Currently, there are two parameters output by the Jacobian checker that can help the user decide on the significance of the entry. The first is the relative change in the analytical residual. This quantity, labeled daj, is the percentage of the acceptance band that comes from changes in the analytical Jacobian from the unperturbed to perturbed states. For a non-linear dependency, the difference between the analytical Jacobians will be significant and it is reasonable to expect that the numerical Jacobian should fall within the band. If the analytical Jacobian is nearly constant over the perturbation, the accuracy of the check becomes increasingly dependent on knowing the roundoff error in the residual. So, as daj gets closer to unity, the user can have more confidence that the entry is significant.
The second parameter is a confidence measure that is the deviation between the numerical jacobian and analytical values divided by the expected value of the deviation based on roundoff error. Since the roundoff error is only known approximately, this value, called conf, is only a qualitative measure of the confidence. A conf value of 100 means that the deviation between the numerical jacobian and the analytical values is 100 times larger than the expected deviation based on roundoff error.
Here is a sample of output from a convective heat transfer problem, using the -2 option
Eqdof=92 T_0 n=31 Vardof=95 T_0 n=32 x=0
dx=0.0001 aj=-0.008188 nj=-0.008126 aj_1=-0.008188 d_aj=0
conf=1.889e+06
>>> QCONV on SSID=1
This entry can be read as follows: The sensitivity of global equation number 92, which happens to be the T_0 energy equation at node 31, with respect to the temperature variable at node 32 (variable global degree of freedom number 95) has an analytical Jacobian of -0.008188 at the unperturbed state and a computed numerical Jacobian of 0.008126. The analytical jacobian at the perturbed state is -0.008188. For this problem the change in the analytical Jacobian is zero between the unperturbed and perturbed states, so daj is zero. But even though the difference is small between the analytical and numerical values, it is huge relative to the expected roundoff error, with the deviation being 1.889e+6 times the deviation attributable to roundoff error.

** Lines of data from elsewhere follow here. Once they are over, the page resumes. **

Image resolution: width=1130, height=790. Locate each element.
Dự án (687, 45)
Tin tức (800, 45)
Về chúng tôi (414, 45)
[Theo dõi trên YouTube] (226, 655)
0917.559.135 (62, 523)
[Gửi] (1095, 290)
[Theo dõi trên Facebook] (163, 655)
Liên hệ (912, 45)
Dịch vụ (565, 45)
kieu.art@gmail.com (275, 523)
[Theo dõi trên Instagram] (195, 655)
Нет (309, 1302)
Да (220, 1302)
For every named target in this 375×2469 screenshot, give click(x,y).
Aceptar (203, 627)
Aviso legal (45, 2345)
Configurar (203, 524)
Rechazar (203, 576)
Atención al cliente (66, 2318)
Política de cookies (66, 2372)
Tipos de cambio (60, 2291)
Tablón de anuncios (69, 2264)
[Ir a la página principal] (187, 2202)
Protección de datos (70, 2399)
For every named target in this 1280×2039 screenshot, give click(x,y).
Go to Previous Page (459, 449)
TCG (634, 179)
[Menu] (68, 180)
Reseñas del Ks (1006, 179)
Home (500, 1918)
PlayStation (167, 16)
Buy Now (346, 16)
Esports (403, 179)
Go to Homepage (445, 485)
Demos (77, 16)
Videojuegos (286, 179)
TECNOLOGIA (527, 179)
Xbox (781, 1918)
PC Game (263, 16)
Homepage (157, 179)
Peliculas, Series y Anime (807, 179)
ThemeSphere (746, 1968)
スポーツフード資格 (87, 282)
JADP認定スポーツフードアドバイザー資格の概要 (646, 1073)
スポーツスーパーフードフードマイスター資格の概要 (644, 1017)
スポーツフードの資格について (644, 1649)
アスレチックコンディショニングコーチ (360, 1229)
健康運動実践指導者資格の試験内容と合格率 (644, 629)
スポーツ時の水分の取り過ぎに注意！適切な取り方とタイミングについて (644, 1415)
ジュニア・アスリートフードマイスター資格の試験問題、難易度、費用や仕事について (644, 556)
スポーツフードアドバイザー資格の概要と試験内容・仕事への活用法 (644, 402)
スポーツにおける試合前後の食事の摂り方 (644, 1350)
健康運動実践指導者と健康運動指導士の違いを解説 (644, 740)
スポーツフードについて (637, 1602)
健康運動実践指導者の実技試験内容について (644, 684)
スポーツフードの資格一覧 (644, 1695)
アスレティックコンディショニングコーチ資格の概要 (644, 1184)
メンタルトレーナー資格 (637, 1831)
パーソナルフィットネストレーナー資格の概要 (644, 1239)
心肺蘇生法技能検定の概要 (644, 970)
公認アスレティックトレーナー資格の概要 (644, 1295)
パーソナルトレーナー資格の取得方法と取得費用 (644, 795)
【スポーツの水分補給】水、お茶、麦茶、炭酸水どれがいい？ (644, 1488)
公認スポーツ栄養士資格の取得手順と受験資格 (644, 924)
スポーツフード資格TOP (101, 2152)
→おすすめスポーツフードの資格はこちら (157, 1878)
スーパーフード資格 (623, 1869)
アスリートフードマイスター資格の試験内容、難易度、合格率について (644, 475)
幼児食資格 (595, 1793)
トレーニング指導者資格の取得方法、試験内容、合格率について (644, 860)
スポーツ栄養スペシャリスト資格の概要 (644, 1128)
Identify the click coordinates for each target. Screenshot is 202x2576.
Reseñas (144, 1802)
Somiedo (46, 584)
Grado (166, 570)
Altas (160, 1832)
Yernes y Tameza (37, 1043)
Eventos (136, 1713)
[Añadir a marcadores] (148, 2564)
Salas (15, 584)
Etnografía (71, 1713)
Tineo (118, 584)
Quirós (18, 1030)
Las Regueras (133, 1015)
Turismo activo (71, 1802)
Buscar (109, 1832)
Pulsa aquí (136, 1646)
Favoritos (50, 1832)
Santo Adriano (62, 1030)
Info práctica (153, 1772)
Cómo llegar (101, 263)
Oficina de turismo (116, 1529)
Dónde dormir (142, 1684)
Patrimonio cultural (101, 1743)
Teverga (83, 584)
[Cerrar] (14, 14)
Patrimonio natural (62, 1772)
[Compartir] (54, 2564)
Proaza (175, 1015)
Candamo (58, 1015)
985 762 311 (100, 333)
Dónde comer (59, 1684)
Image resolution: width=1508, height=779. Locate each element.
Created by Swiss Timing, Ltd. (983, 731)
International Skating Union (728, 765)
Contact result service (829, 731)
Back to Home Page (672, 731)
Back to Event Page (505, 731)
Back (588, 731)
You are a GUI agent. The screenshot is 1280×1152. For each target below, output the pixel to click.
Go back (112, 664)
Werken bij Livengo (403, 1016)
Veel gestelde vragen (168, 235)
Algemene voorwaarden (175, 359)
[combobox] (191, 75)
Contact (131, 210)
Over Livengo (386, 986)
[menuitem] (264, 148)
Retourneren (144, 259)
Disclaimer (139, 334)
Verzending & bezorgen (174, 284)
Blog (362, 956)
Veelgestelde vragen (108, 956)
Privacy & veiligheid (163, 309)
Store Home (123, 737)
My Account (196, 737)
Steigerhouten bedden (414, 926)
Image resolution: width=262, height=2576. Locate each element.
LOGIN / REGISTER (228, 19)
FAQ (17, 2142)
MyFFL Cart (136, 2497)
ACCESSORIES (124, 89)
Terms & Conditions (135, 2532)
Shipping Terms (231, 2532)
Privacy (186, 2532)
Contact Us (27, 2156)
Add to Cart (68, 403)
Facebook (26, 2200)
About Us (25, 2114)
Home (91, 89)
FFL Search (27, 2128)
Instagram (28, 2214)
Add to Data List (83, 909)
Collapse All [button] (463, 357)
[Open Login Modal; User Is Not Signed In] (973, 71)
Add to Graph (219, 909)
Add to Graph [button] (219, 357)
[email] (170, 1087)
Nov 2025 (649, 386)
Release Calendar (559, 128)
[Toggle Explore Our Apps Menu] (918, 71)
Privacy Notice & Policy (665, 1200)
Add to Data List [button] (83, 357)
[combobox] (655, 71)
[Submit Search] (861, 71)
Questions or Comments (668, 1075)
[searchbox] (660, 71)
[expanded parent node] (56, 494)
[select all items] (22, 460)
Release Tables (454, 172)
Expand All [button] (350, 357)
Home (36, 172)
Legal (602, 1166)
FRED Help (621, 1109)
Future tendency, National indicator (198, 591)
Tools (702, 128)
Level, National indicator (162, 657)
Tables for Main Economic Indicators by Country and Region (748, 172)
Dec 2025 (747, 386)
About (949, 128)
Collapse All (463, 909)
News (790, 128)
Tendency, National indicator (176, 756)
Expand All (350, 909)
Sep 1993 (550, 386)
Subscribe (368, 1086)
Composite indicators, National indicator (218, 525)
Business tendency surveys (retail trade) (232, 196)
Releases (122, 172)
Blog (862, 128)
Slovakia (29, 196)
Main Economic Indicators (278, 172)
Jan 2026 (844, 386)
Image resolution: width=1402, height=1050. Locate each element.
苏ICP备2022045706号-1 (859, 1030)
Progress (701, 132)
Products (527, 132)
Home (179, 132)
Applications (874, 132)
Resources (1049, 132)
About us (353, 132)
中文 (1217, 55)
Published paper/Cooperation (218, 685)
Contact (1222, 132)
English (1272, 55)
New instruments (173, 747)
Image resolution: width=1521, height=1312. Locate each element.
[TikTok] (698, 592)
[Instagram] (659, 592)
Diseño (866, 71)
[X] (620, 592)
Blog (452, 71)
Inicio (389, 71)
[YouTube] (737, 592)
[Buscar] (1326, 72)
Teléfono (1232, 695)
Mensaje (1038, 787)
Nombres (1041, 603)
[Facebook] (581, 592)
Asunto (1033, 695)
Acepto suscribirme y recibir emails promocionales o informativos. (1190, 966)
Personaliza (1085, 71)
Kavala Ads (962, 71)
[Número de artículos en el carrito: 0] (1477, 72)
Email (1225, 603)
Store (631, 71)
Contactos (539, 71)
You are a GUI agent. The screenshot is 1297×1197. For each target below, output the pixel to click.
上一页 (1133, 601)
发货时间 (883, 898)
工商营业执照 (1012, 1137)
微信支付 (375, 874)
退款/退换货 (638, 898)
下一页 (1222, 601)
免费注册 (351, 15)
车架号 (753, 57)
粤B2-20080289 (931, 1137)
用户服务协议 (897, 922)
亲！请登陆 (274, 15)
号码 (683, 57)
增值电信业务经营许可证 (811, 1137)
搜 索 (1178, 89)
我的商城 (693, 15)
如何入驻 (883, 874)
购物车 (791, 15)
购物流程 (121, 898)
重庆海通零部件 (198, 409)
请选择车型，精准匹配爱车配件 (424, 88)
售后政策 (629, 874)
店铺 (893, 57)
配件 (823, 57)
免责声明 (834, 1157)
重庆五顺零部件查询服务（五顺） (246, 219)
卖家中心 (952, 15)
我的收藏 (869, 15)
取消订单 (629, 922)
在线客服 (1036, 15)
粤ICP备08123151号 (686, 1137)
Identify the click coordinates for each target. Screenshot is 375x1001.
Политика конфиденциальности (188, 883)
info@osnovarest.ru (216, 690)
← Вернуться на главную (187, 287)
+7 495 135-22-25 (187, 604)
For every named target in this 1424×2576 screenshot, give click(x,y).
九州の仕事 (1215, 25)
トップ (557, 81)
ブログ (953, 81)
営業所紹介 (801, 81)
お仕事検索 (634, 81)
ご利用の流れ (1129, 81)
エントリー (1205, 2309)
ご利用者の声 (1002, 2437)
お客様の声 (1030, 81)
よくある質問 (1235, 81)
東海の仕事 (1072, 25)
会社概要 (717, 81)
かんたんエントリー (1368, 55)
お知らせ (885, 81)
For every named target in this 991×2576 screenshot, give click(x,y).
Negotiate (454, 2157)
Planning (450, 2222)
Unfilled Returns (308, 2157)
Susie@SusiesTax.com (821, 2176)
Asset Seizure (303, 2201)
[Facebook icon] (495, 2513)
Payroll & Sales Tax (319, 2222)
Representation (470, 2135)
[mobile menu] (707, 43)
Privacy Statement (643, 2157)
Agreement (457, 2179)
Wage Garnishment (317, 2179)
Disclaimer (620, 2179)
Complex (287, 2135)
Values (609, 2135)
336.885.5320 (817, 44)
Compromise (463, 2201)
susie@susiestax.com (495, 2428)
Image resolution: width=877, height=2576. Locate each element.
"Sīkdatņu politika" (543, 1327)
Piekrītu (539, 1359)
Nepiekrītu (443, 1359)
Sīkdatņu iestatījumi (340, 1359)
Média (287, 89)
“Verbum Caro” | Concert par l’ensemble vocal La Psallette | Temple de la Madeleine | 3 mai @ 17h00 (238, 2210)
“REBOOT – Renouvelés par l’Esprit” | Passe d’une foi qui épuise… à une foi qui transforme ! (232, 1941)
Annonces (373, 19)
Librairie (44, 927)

For each node where a deviation is found, the side boundary conditions applied at the node are printed, as shown above. If one of these boundary conditions are applied to the equation that shows an error and have the same dependency that is showing the error, this boundary condition is flagged as shown for the QCONV boundary condition above.
Before the user/developer concludes that there is a discrepancy in the analytical Jacobian, a few things should be tried:
Giving the problem a nonzero initial guess, either by reading in a STEADY state solution, if one exists, or on transient problems using the “one” option on the Initial Guess card. Sometimes this will make many differences disappear.
Checking whether the nodes cited in the difference outputs are boundary nodes. Specifically, if they are boundary nodes on which Dirichlet boundary conditions are specified, artificial errors can occur.
Also, if you are in doubt that there are not reported errors, put one in by a 10 percent perturbation to the residual. The Jacobian checker should hit on those errors and report them to you.
Check the settings in mm_numjac.h.